Oct. 20, 2005
By Dennis K. Brown
Citing the wisdom of popes and priests, saints and scholars, and, of course, his mom, Rev. John I. Jenkins, C.S.C., challenged the University community in his presidential inaugural address Sept. 23, to “build a Notre Dame that is bigger and better than ever – a great Catholic university for the 21st century.”
During a two-and-one-half-hour convocation ceremony witnessed by some 4,000 spectators in the Joyce Center arena, Father Jenkins was formally installed as Notre Dame’s 17th president. Like all of his predecessors, and in accordance with the University’s bylaws, he is a priest of the Indiana Province of the Congregation of Holy Cross, Notre Dame’s founding religious community.
It was, in fact, Notre Dame founder, Rev. Edward F. Sorin, C.S.C., to whom Father Jenkins referred to most often during his 35-minute speech. He began his address by quoting from Father Sorin’s letter to his religious superior, Rev. Basile Moreau, C.S.C., just days after founding Notre Dame in 1842. “This college,” Father Sorin predicted, “will be one of the most powerful means of doing good in this country.”

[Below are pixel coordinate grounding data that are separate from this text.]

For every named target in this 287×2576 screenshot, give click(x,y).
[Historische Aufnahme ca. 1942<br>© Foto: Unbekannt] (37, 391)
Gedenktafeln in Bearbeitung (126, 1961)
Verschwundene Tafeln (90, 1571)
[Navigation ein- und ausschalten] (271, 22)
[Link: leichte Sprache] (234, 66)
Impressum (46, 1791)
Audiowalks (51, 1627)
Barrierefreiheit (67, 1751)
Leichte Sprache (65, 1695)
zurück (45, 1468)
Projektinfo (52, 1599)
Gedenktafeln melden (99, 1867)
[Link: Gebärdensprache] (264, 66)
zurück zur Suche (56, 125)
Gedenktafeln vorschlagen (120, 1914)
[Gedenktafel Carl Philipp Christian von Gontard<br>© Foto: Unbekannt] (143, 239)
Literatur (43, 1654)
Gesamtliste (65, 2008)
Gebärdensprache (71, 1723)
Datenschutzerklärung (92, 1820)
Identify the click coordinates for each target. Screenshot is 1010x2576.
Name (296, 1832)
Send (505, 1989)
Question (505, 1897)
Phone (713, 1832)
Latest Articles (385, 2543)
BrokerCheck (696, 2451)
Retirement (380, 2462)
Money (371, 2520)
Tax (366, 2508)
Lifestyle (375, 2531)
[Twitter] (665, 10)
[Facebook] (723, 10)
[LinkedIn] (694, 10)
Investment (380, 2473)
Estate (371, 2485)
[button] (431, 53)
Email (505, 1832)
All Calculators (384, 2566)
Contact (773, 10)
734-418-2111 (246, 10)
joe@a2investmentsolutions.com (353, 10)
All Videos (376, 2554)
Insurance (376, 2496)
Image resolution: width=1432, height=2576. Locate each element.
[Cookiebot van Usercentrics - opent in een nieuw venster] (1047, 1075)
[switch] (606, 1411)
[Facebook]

In his closing remarks, Father Jenkins again referred to the University’s founder. He told the well-known story of the fire of 1879 that destroyed the Main Building and then quoted Father Sorin’s famed remarks to a stunned campus community: “I came here as a young man and dreamed of building a great university in honor of Our Lady. But I built it too small, and she had to burn it to the ground to make that point. So, tomorrow, as soon as the bricks cool, we will rebuild it, bigger and better than ever.”
Father Jenkins then made a similar proclamation for a new era.
“With respect and gratitude for all who embraced Notre Dame’s mission in earlier times,” he said, “let us rise up and embrace the mission for our time: to build a Notre Dame that is `bigger and better than ever’ – a great Catholic university for the 21st century, one of the pre-eminent research institutions in the world, a center for learning whose intellectual and religious traditions converge to make it a healing, unifying, enlightening force for a world deeply in need. This is our goal. Let no one ever again say that we dreamed too small.”
Father Jenkins devoted much of his address to his own dreams and goals for Notre Dame in coming years, among them:
Creating greater “intellectual engagement and achievement” in Notre Dame’s historically strong undergraduate program, with a particular emphasis on student participation in significant research efforts.
Improving upon the advances made in faculty research and scholarship so that Notre Dame becomes a “more significant leader in expanding knowledge and understanding. No department should be in the bottom tier of the rankings; the number of top tier departments must increase; and in some programs and specialties, we must be the best in the world.”
Connecting the Catholic mission of the University to its research. All academic units, he said, “must, whenever possible, find dimensions of their research agenda that reflect our Catholic character and values.”
Stepping into the great national and international debates of the day, adding Notre Dame’s voice to issues such as the relationship between science and religion, domestic and worldwide poverty and hopelessness, environmental concerns, and the uses of technology. “We must take on the social, moral and economic issues where we can make a distinctive contribution,” he said.
Enhancing racial, ethnic, gender, socio-economic and geographical diversity on campus, and affirming and recognizing the value of religious diversity.
As he concluded his inaugural address, Father Jenkins asserted: “Notre Dame is different. Combining religious faith and academic excellence is not widely emulated or even admired among the opinion-makers in higher education. Yet, in this age especially, we at Notre Dame must have the courage to be who we are. If we are afraid to be different from the world, how can we make a difference in the world?”
Prior to Father Jenkins’ speech, Patrick F. McCartan, chair of the Board of Trustees, led the investiture ceremony with the presentation of two symbols – the Presidential Medal, which symbolizes the office itself, and the origins and purposes of the University, and the Presidential Mace, which represents the authority of the office.
The convocation was preceded by an academic procession of nearly 1,000 University faculty, trustees, administrators, student leaders, representatives of learned society and other colleges and universities worldwide, and Notre Dame alumni/ae.
Father Jenkins, 51, was elected April 30, 2004, by the Board of Trustees to a five-year term as president and began serving July 1.